Sunday, May 01, 2011

1-May-11: Eye on the terrorism masters: so where is Ahmedinejad ?

Ahmedinejad delivers his infamous
"Wipe Israel from the map" speech at Tehran's
“The World without Zionism” Conference,
October 26, 2005
According to the BBC, there are signs of an internal power struggle among the ruling terrorists in Teheran. It says powerful Iranian MPs
"have called for a closed debate on President Mahmoud Ahmadinejad's apparent boycott of his official duties. The president has not been seen at his office for eight days, missing two cabinet meetings and cancelling a visit to the holy city of Qom. Iran's supreme leader, Ayatollah Khamenei, recently re-instated a cabinet minister he had pushed out. Analysts believe an internal power struggle may be under way."
The timing is interesting. Ahmedinejad's Iran is closely identified with the currently-embattled Bashar Assad regime in Iranian-client Syria. The secretive Syrians are in the news because of the ruthless and increasingly bloody attempts by government forces to put down a popular rebellion. Al Arabiya says that this past Friday, Syrian troops armed with tanks and helicopters killed at least four people (BBC says 6) in and near the famous Omari mosque, located in the Roman-era old town of Deraa. (The LA Times carries a report today quoting a Syrian military source who says Assad's security forces have been ordered to quell the uprising in Deraa "even if this means that the city is to be burned down.") Ynet quotes Syrian sources saying 62 Syrians were killed in protests on Friday alone. The UK-based Syrian Observatory for Human Rights says 539 people have been killed since protests against the repressive Assad dynasty began on 15 March.

We all know the killing of worshippers in a mosque would normally make major headlines. But for reasons only a close observation of Middle East media coverage would begin to explain, the grotesqueries of the Syrians have long benefited from benign neglect by the world's media and politicians.

Also little noted, but in reality of huge significance, is that Yukiya Amano, the head of the International Atomic Energy Agency, said Thursday for the first time (quoted in an AP report) that a target in the Syrian desert the Syrians complained was attacked and destroyed by Israeli forces in 2007 was indeed the covert site of a future Syrian nuclear reactor
"countering assertions by Syria that it had no atomic secrets. Previous reports by the International Atomic Energy Agency have suggested that the structure could have been a nuclear reactor. Thursday's comments by IAEA chief were the first time the agency has said so unequivocally..."

◆ EXERCISE DATA ◆
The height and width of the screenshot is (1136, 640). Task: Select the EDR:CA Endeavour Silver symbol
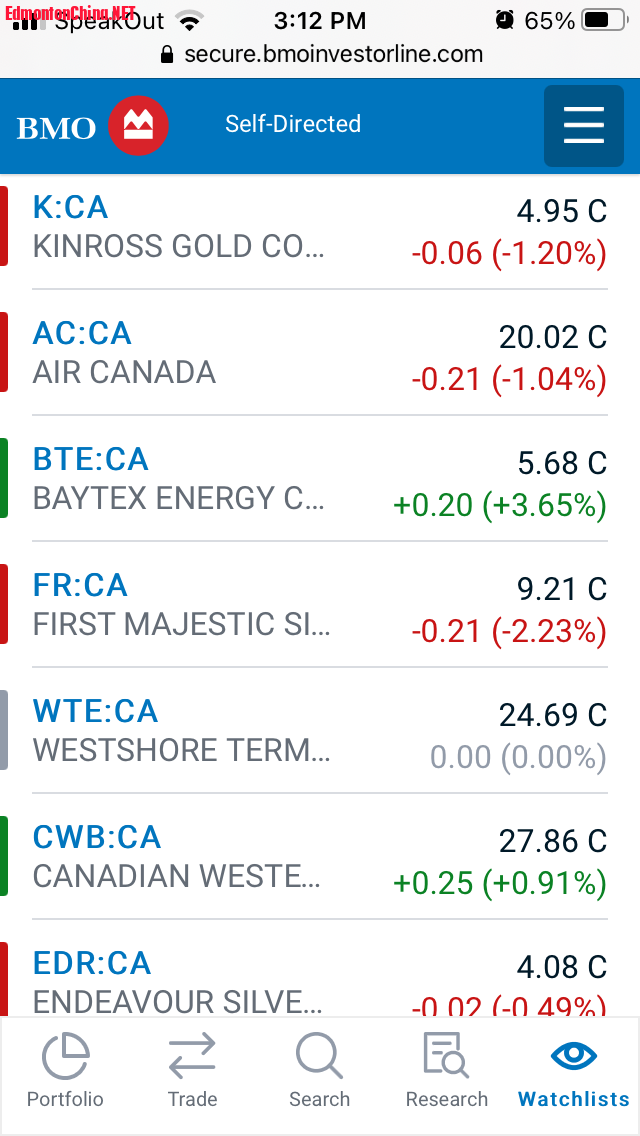point(92,963)
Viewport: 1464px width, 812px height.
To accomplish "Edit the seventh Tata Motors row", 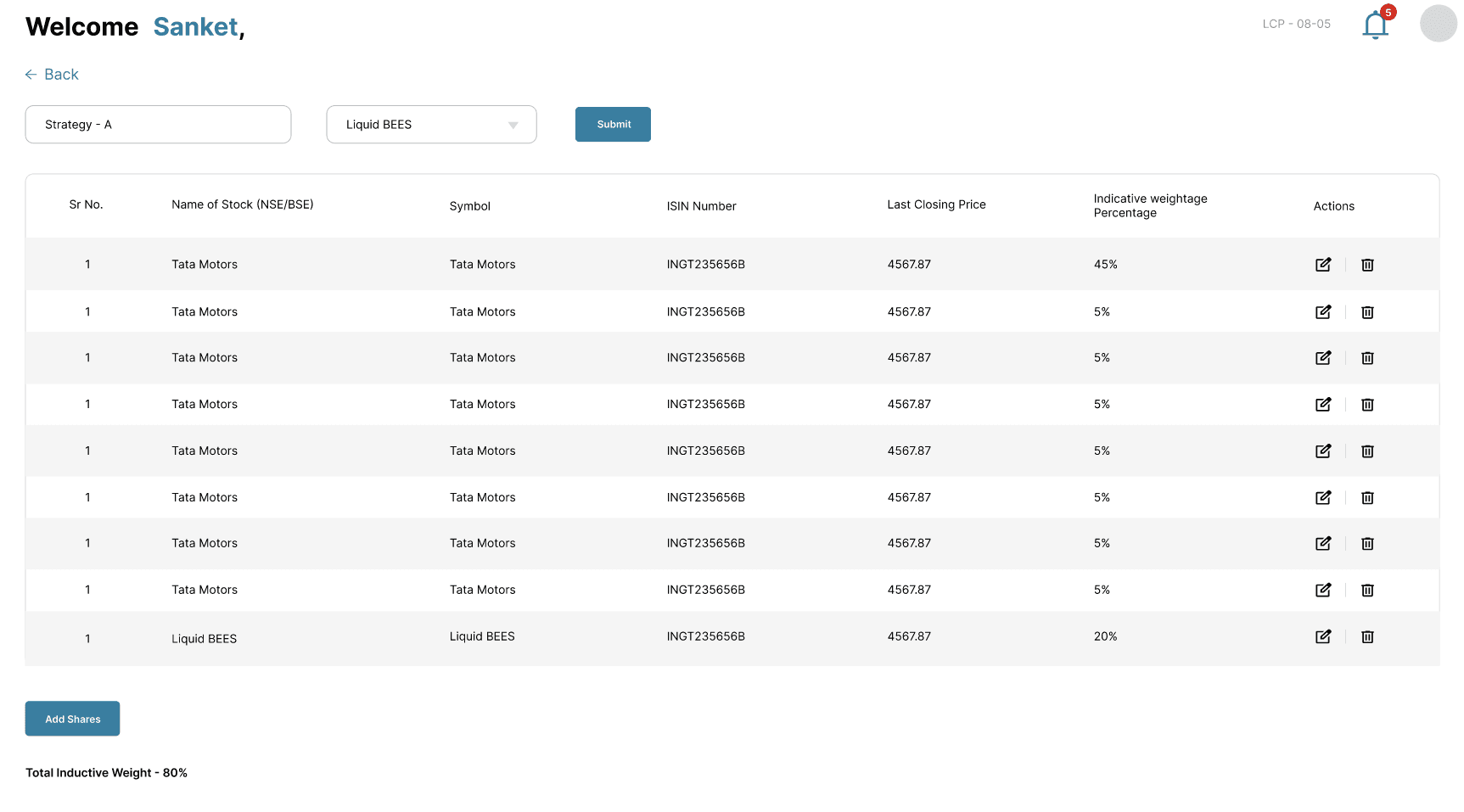I will click(x=1323, y=544).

◆ TASK INSTRUCTIONS ◆
**a)** In the post about Ahmadinejad's absence, for how many days had the president not been seen at his office?
**b)** Carry on the post about Ahmadinejad's absence from the point where it stops.

◆ ANSWER SET ◆
**a)** Eight days.

**b)**
AP also notes that
"Syria denies allegations of any covert nuclear activity or interest in developing nuclear arms. Its refusal to allow IAEA inspectors new access to the bombed Al Kibar desert site past a visit three years ago has heightened suspicions that it had something to hide, along with its decision to level the destroyed structure and later build over it... The IAEA is also trying to probe several other sites for possible undeclared nuclear activities linked to the bombed target but Damascus has been uncooperative on most counts, saying that most of the sites are restricted because of their military nature... Israel has never publicly commented on the strike or even acknowledged carrying it out. The U.S. has shared intelligence with the agency that identifies the structure as a nearly completed nuclear reactor that, if finished, would have been able to produce plutonium for the fissile core of nuclear warheads."
The Ahmedinejad regime's own nuclear program is also under IAEA investigation after a long history of Iranian denials, semi-admissions and outright falsehoods. The BBC says:
"Iran hid an enrichment programme for 18 years, so the Security Council says that until Iran's peaceful intentions can be fully established, it should stop enrichment and other nuclear activities... Iran's nuclear facilities remain under IAEA monitoring and the IAEA produces regular reports. However it has reported that Iran is refusing to answers questions about allegations that it has in the past studied how to make a nuclear warhead."
The Undersecretary for Media Affairs at Iran's  Supreme National Security Council (Abolfazl Zohrehvand to his friends) captures Iran's attitude well when quoted by an Iranian source a few days ago saying "the world has accepted Iran as a nuclear state" and that Iran's approach "is based on nuclear transparency".

With so much partial and wrong information out there, there may be individuals somewhere who believe him.